Each time your child visits for a dental appointment, they are added to the Winner of the Bear raffle. A name is drawn every three months, and the winner receives a free teddy bear like the one pictured here!

Proper dental care begins before a baby's first tooth appears. Just because you can't see the teeth doesn't mean they aren't there. Teeth actually begin to form in the second trimester of pregnancy. At birth, your baby has 20 primary teeth, some of which are fully developed in the jaw.

Running a damp washcloth over a baby's gums daily will help clear away harmful bacteria. Parents can brush kids' teeth as they come in with an infant toothbrush, using water with just a smear of toothpaste until about age 2.

Around age 2, most kids can spit while brushing. Use a pea-sized amount of toothpaste, with supervision, until around age 5.

Even babies can develop tooth decay if good feeding habits aren't practiced. Putting a baby to sleep with a bottle might be convenient, but can harm the baby's teeth. When the sugars from juice or milk remain on a baby's teeth for hours, they can eat away at the enamel, creating a condition known as "bottle mouth." Pocked, pitted, or discolored front teeth are signs of bottle mouth. Severe cases result in cavities.

No Cavities Club

Every child who is cavity-free gets their picture taken, and they become a part of our No Cavities Club!

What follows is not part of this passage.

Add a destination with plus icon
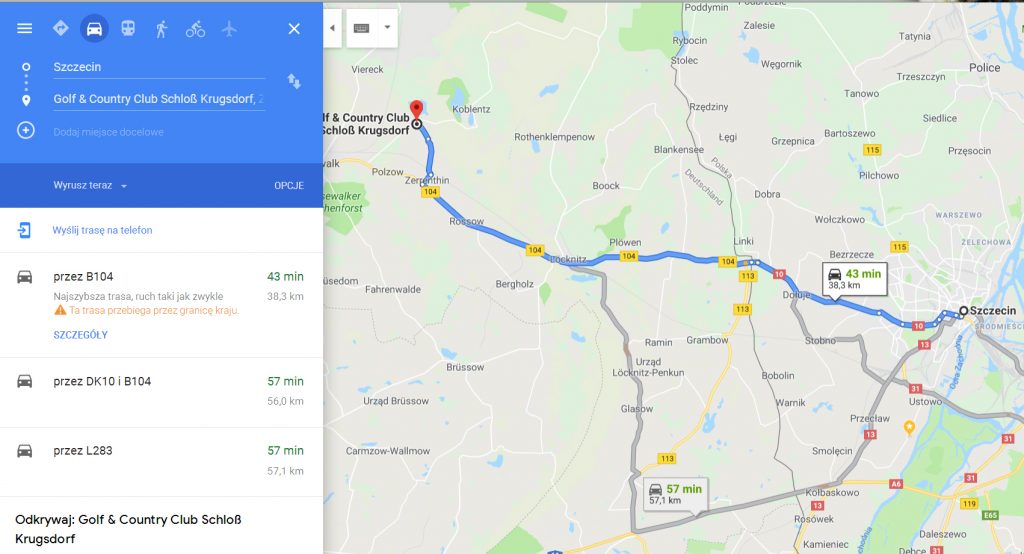(25, 131)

Here are nine pieces of good advice that parents can follow to keep their children from getting cavities:

  1. Mothers should reduce their own oral bacterial infection through dental care and effective oral home care during prenatal and postnatal periods.
  2. Avoid propping a bottle in the crib.
  3. Avoid excessive nighttime bottle or breastfeeding.
  4. Try comforting the child with a pacifier or favorite toy or blanket instead of using the bottle or breast as a pacifier.
  5. If water is unfloridated, discuss fluoride drops or tablets with the dentist. Fluoride can be obtained with a prescription.
  6. Clean a child's teeth as soon as they erupt. Parents should use a damp cloth or a toothbrush to clean the teeth. Cleaning a child's teeth remains the parent's responsibility into the preschool years.
  7. Check teeth regularly for any chalky white or brown spots that could be the beginning of decay.
  8. Bring the child to the dentist whenever a dental problem is suspected.
  9. A child's first visit to the dentist should be made by age 3 or six months after the first tooth erupts, unless the parent suspects a problem with the teeth.